Construction of Lissajous curves¶
Modelling basic mathematical objects helps to better understand the workings of the processes that generate them. In this example, we will study two ways of building a model that creates Lissajous figures, as well as set up these models and compare their operation using the software control commands described on the documentation page "Software Control Modelling".
Process being modelled¶
Lissajous figures are tractories drawn by a point making two harmonic oscillations simultaneously. They are usually generated using a system of two trigonometric functions. The dependence of coordinates $x$ and $y$ on time $t$ has the following form:
$$\left\{\begin{align*} x(t) &= A \, sin(\alpha t + \beta) \\ y(t) &= B \, sin(\beta t) \end{align*}\right.$$
here $A, B$ are the amplitudes of each harmonic process (we will have them equal to 1)
$\alpha, \beta$ - frequencies of both processes,
$\delta$ - the displacement between the harmonic processes.
Model created from sinusoid generators¶
Our first model will consist of two blocks Sine Wave.
Model defined as a code¶
The second model will consist of one block Engee Function and several blocks Constant, specifying the system parameters of interest.
In both cases the output parameters are the signals x and y, and they are marked as logged signals. This allows us to read them when we run the simulation programmatically.
Loading models¶
The first thing to do is to get control of these models. When a model is already open (e.g. on the canvas), one command is used for this, when it needs to be loaded, another command is needed. Let's get the list of loaded models:
all_model_names = [m.name for m in engee.get_all_models()]
If the model is already open, we'll use the function open to get control on the days. If not, we use the function load.
# Модель, состоящая из блоков
if "lissajous_curve_blocks" in all_model_names m1 = engee.open( "lissajous_curve_blocks" )
else m1 = engee.load( "/user/start/examples/edu/lissajous_curves/lissajous_curve_blocks.engee" )
end;
# Модель, состоящая из кода
if "lissajous_curve_function" in all_model_names m2 = engee.open( "lissajous_curve_function" )
else m2 = engee.load( "/user/start/examples/edu/lissajous_curves/lissajous_curve_function.engee" )
end;
Now we have two objects, m1 and m2, through which we can control the parameters and operation of both models we are studying.
Synchronising the parameters of the models¶
The ratio of the parameters $\alpha$ and $\beta$ determines the shape of the curve (number of lobes). Now we will set both models to the same parameters using the software control commands. We want the models to use the following parameters:
alpha = 3;
beta = 4;
Let's study the parameter structure of the Sine Wave block of the model lissajous_curve_blocks.

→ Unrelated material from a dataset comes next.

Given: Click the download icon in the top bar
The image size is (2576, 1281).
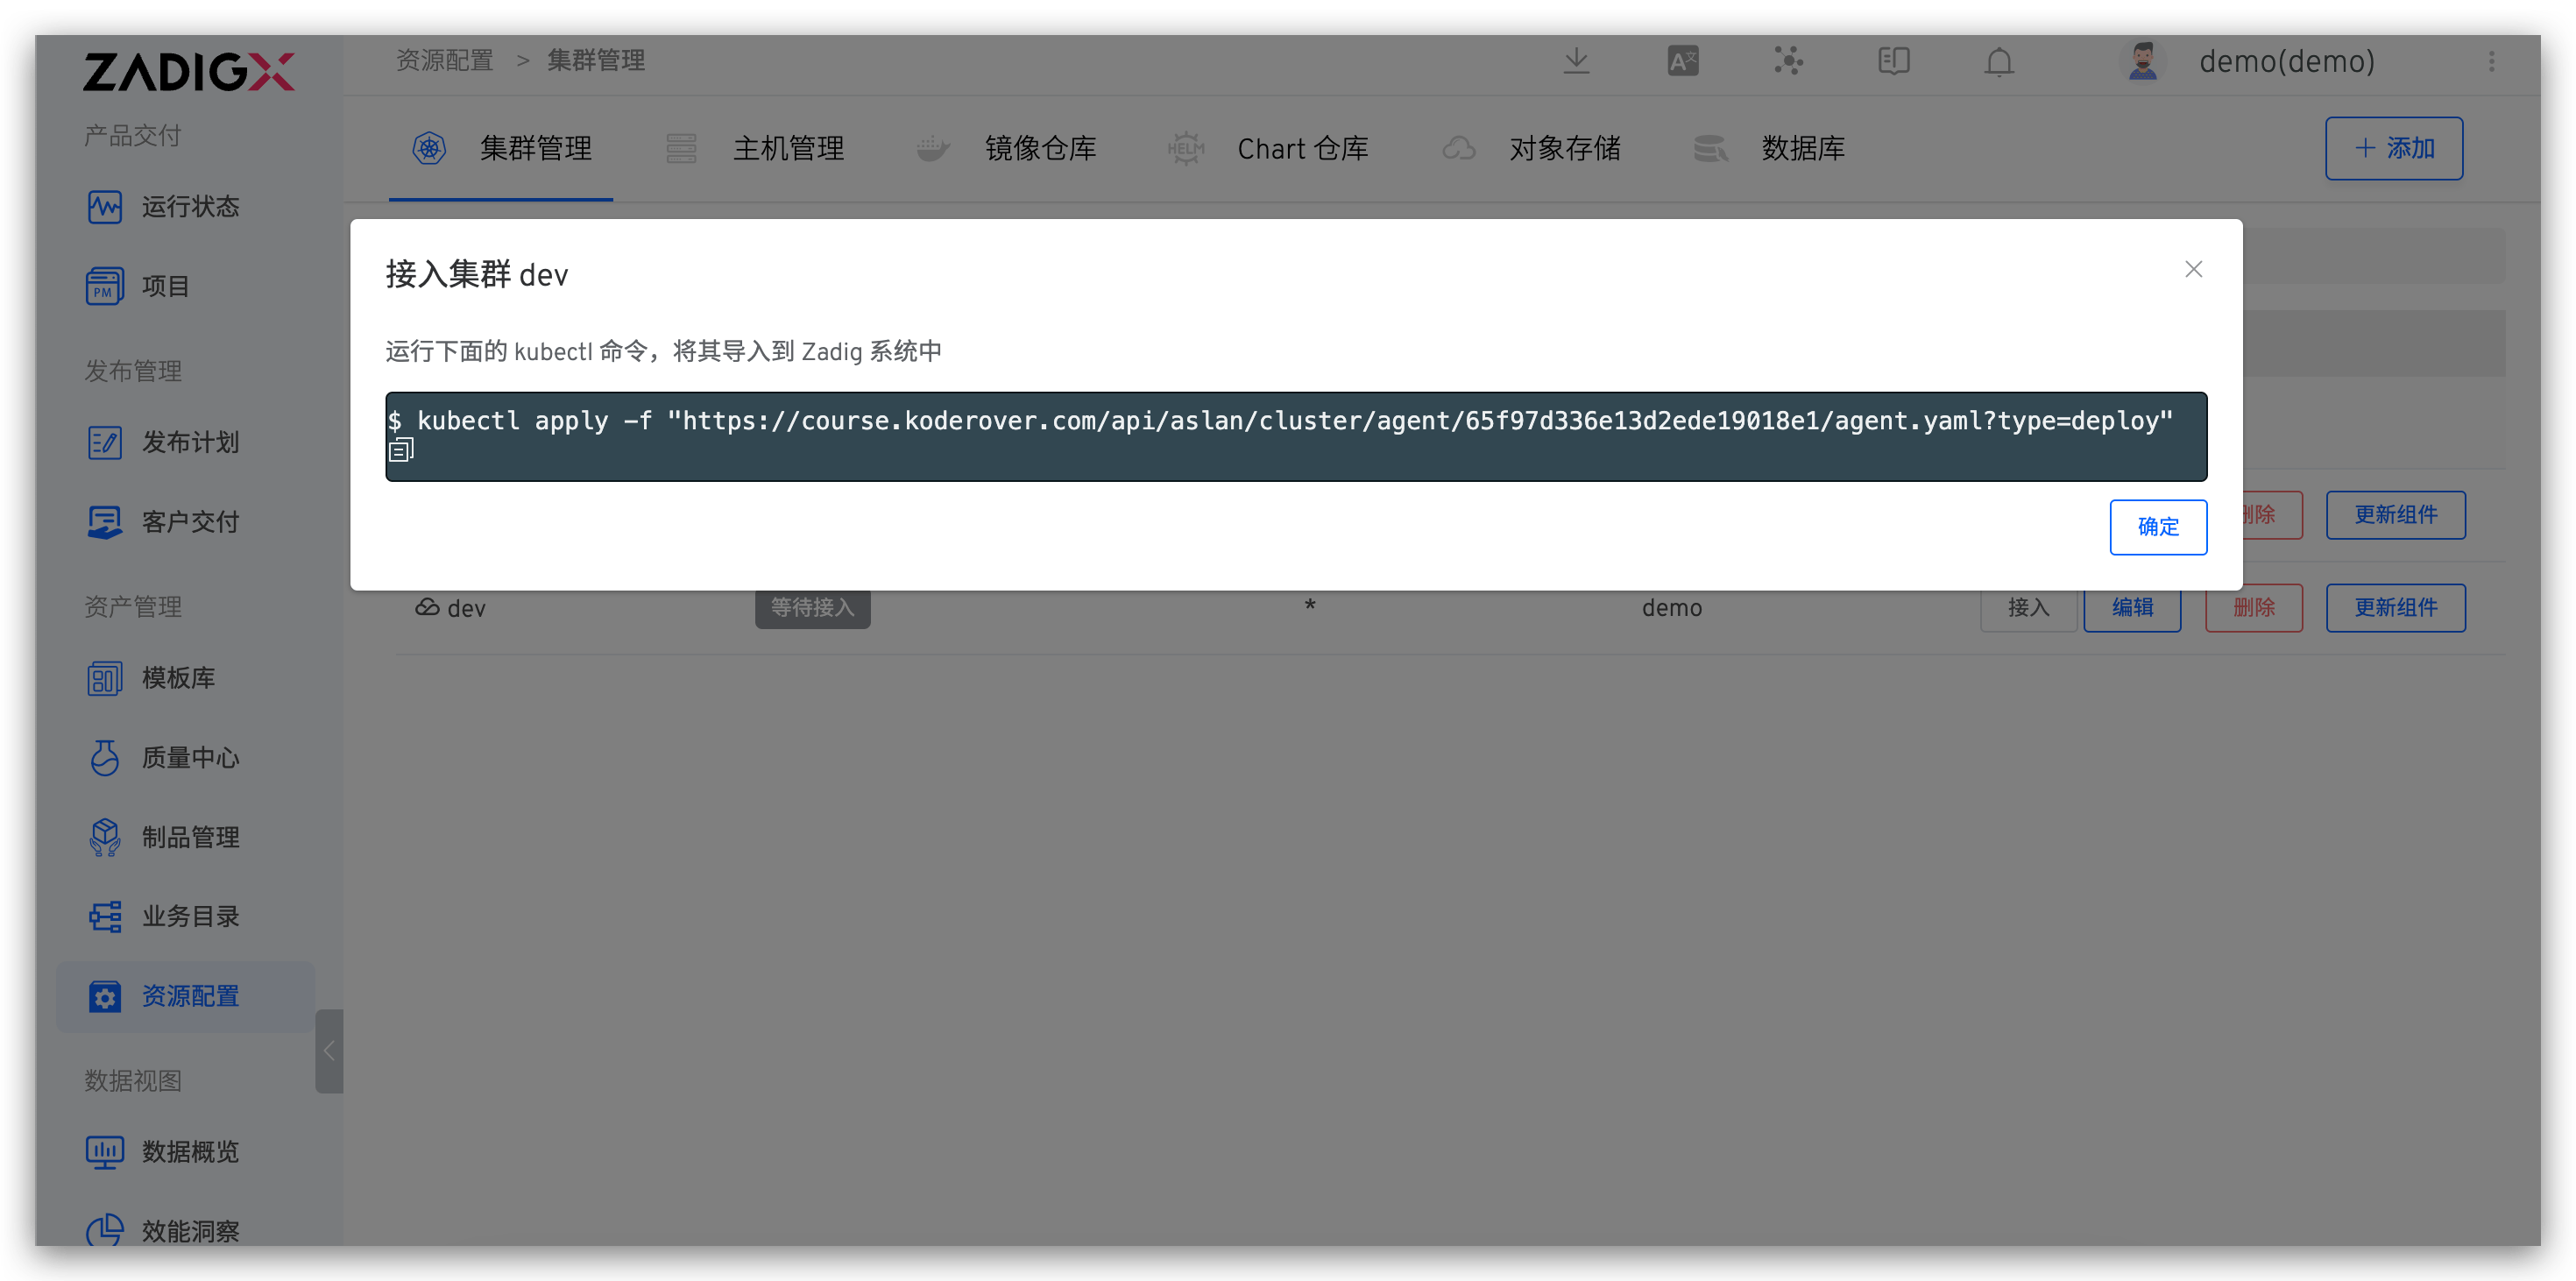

param = engee.get_param( "lissajous_curve_blocks/Sine Wave" )
This is a structure of type Pair, which can be changed and passed as a whole as new parameters of block lissajous_curve_blocks/Sine Wave:
param.Frequency = alpha
engee.set_param!( "lissajous_curve_blocks/Sine Wave", param )
A shorter syntax can also be used. Let's do the same for the second block and for the second model:
engee.set_param!( "lissajous_curve_blocks/Sine Wave-1", "Frequency"=>beta )
engee.set_param!( "lissajous_curve_function/Constant", "Value"=>alpha )
engee.set_param!( "lissajous_curve_function/Constant-1", "Value"=>beta )
The structure of the simulation parameters can be obtained with the command engee.get_param( "lissajous_curve_function" ).
Set both models to the same simulation step:
param = engee.get_param( "lissajous_curve_blocks" )
# Установим обеим моделям временной шаг 0.001
engee.set_param!( "lissajous_curve_function", "FixedStep"=>0.001 )
engee.set_param!( "lissajous_curve_blocks", "FixedStep"=>0.001 )
We can now execute these models using the command run:
r1 = engee.run( m1; verbose=false );
# Иногда нужно дождаться, пока модель закончит выполнение
# while( engee.get_status() != Engee.Types.READY ) end;
r2 = engee.run( m2; verbose=false );
The output we get is a structure Dict (dictionary) which contains a set of tables DataFrame. Each table has columns vector time and value, corresponding to the time and output value of each stored model signal.
Modelling results¶
The output curves can be easily compared using a graph:
using Plots
plot( r1["x"].value, r1["y"].value, lc=:red, lw=10, label="Блоки Sine Wave" )
plot!( r2["x"].value, r2["y"].value, lc=:orange, lw=4, label="Блоки Engee Function" )
Conclusions¶
We have studied the operation of two models of one of the basic mathematical objects, which is considered in a wide variety of technical disciplines - from physics to circuitry. We have also applied the program control mechanism by setting the models to the same parameters and analysed the simulation results on a graph without leaving the script.